Repeat each line of the material below verbatim, omitting the pictures from your answer.

(Entries showing where items appear)
----------

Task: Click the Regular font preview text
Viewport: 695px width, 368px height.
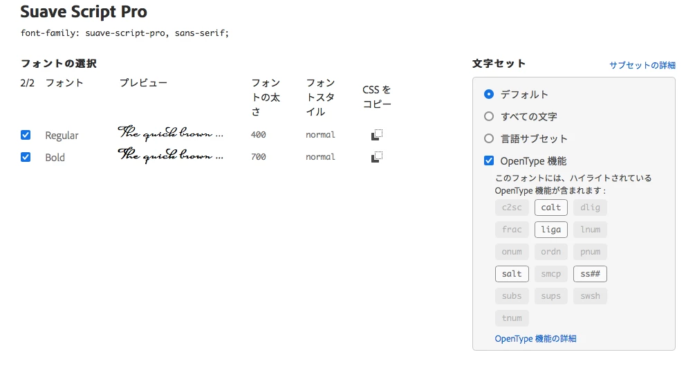Action: tap(171, 133)
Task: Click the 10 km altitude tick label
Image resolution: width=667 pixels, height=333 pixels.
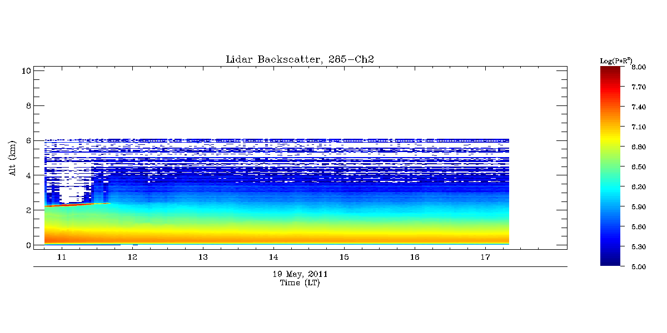Action: (24, 70)
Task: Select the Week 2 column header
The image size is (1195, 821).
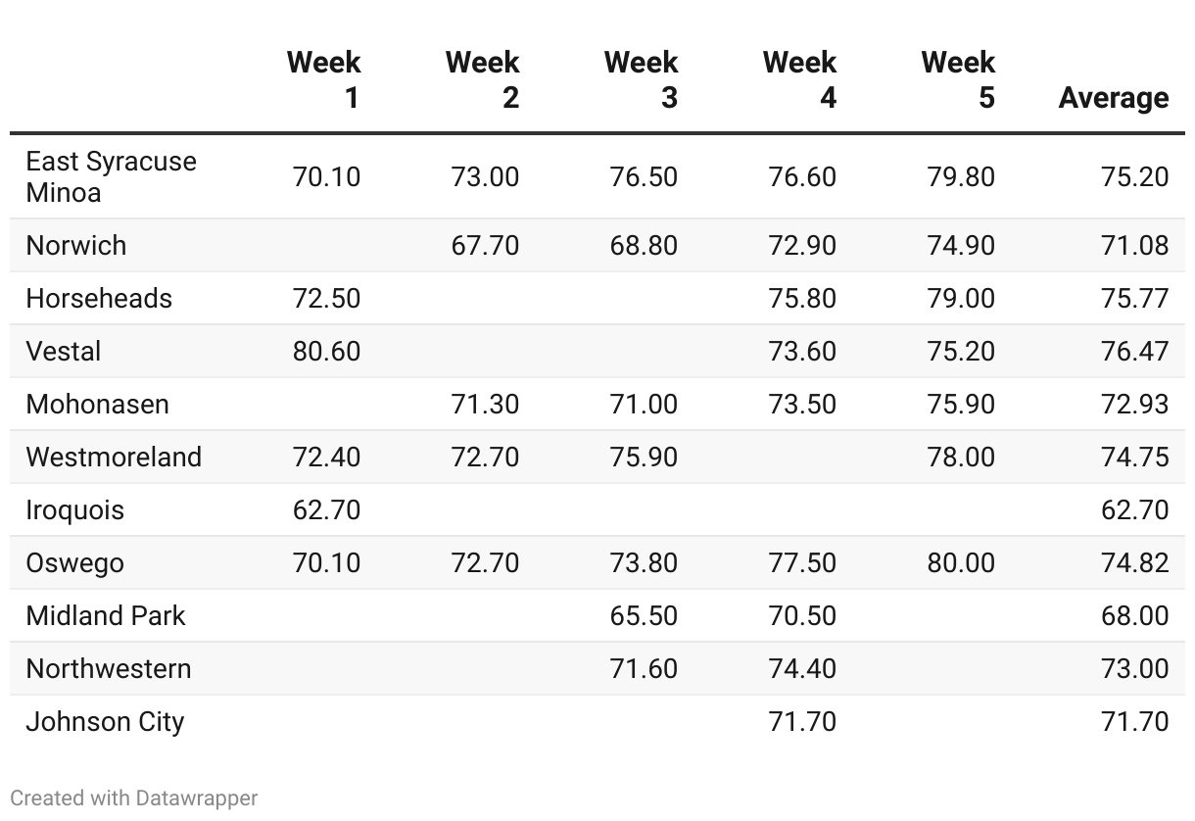Action: [x=483, y=79]
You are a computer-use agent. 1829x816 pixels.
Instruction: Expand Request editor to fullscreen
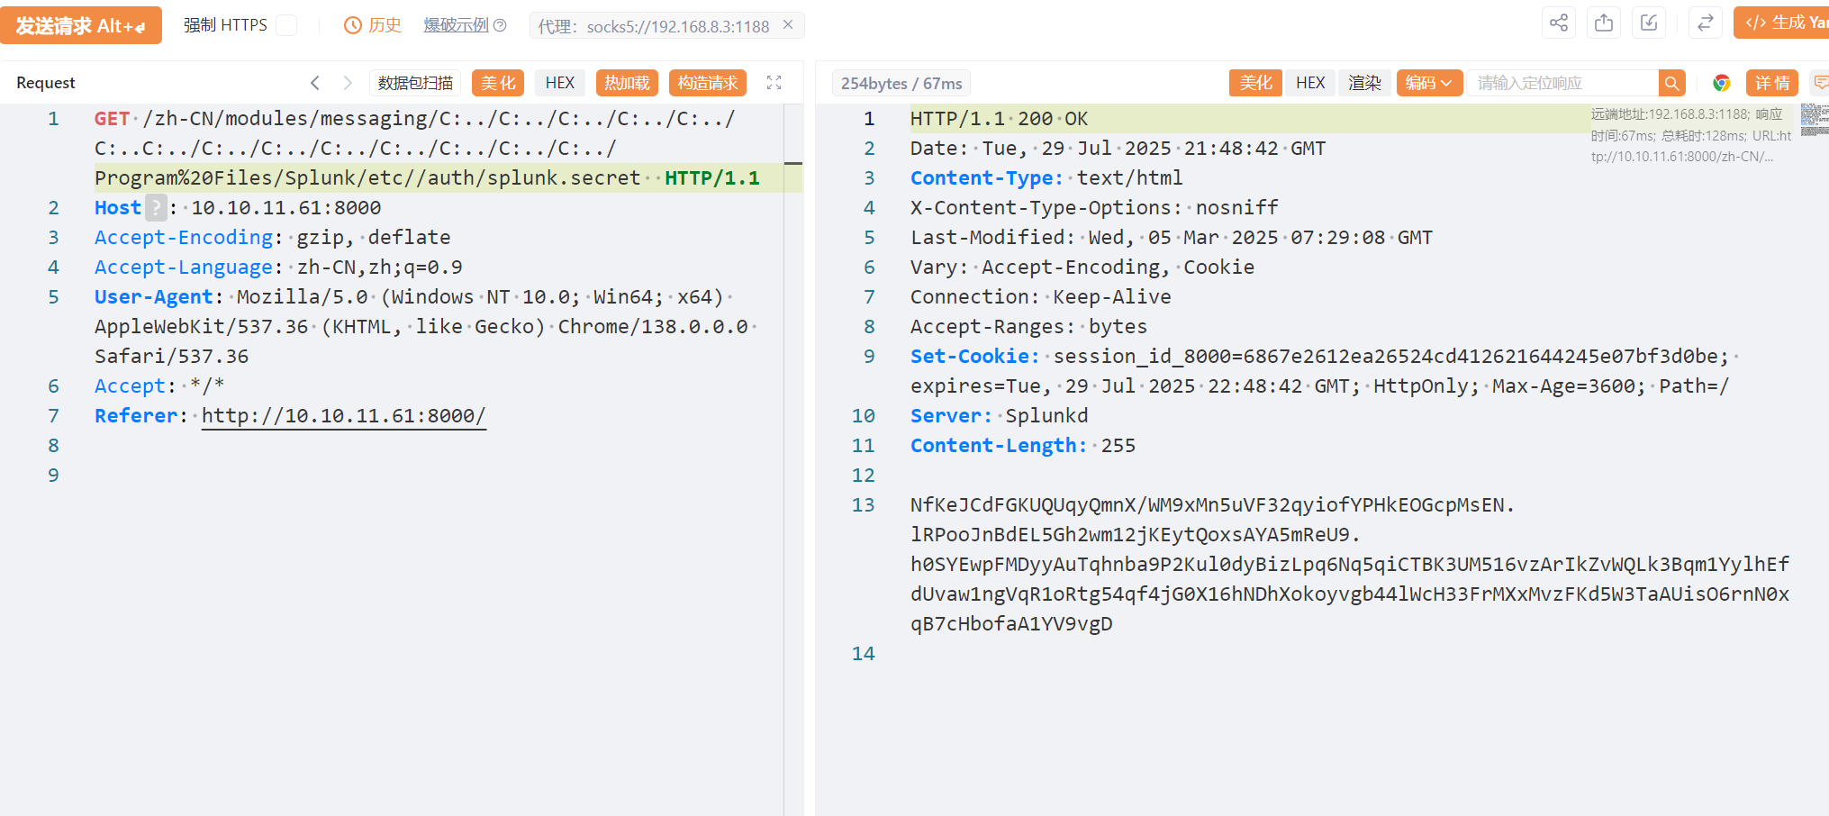pyautogui.click(x=774, y=83)
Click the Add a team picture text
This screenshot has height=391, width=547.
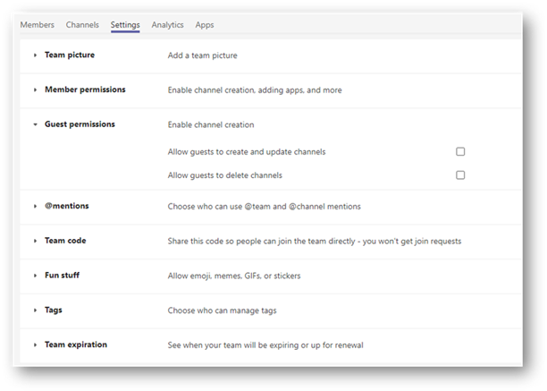(202, 55)
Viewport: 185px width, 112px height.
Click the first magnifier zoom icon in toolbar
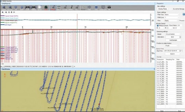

----------

OUTPUT FOR THIS EXERCISE ->
Task: Click the Regular font preview text
Viewport: 695px width, 368px height.
Action: tap(171, 133)
Task: Click the 10 km altitude tick label
Image resolution: width=667 pixels, height=333 pixels.
Action: (24, 70)
Task: Select the Week 2 column header
The image size is (1195, 821).
Action: [x=483, y=79]
You are a computer-use agent. 1829x816 pixels.
Instruction: Expand Request editor to fullscreen
pyautogui.click(x=774, y=83)
Click the Add a team picture text
This screenshot has height=391, width=547.
(202, 55)
Viewport: 185px width, 112px height.
Click the first magnifier zoom icon in toolbar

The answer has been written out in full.